Some aviation analysts now think international air travel may not fully recover until 2025 or 2026 due largely to China’s continuation of its travel-busting “zero-Covid” policy.
AeroDynamic Advisory managing director Kevin Michaels thinks China will not, any time soon, ditch its strategy of locking down hundreds of millions of people in the name of countering Covid-19.
“We don’t see China changing its policy at least until the middle of next year,” Michaels said on 7 September during the International Aerospace Innovation Forum in Montreal. “It’s real issue that will be holding back the full recovery of our industry.”
For that reason, Michaels thinks “international air travel or intra-regional air travel” will not return to 2019 levels until 2026. On the bright side, his firm estimates domestic air travel will fully rebound by the middle of next year.
Various forecasting groups have in recent months pushed back expected recovery timelines for the global aviation industry.
In August, US group Global Business Travel Association changed from 2024 to 2026 its expectation of when the global business travel sector will fully return to pre-pandemic levels.
The group cited factors including lockdowns in China, inflation, soaring energy costs, labour shortages and supply chain troubles.
Chinese carriers had actually led the global air travel industry’s recover in 2021 but have since fallen far behind.
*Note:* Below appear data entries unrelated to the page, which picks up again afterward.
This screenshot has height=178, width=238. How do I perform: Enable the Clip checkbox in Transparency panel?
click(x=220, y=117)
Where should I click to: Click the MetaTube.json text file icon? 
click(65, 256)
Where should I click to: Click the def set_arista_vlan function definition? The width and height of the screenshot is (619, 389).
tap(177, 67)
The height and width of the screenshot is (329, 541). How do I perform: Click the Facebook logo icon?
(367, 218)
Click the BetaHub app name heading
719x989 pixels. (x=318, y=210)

In recent months, China has locked down dozens of cities and hundreds of millions of people, according to various sources, stifling China’s airline sector.
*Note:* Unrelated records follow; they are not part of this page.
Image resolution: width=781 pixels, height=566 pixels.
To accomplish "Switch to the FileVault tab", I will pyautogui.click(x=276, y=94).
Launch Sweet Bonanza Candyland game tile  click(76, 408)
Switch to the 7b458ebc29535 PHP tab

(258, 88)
The combined passenger traffic reported for July by China’s the three largest airlines – China Eastern Airlines, China Southern Airlines and Air China – was down 55% from July 2019, according to a report this month from financial firm Jefferies.
As a result, Jefferies anticipates air travel in the Asia-Pacific region will not rebound until 2025.
AeroDynamic’s Michaels doubts China will end its lockdown strategy, implemented by President Xi Jinping, any time soon.
That is partly because Xi seems likely to secure, during a Communist Party meeting scheduled for October, a third term in office, lasting another five years. His ability to serve a third term became possible in 2018, when the National People’s Congress dismantled a two-term limit.
On 7 September, FlightGlobal reported the extend to which China’s zero-Covid strategy is holding back recovery of the Asia-Pacific region’s broader rebound.
In the third quarter of 2022, airlines will operate only 864 flights between China and Southeast Asia, down from 43,000 in the fourth quarter of 2019, Cirium data shows.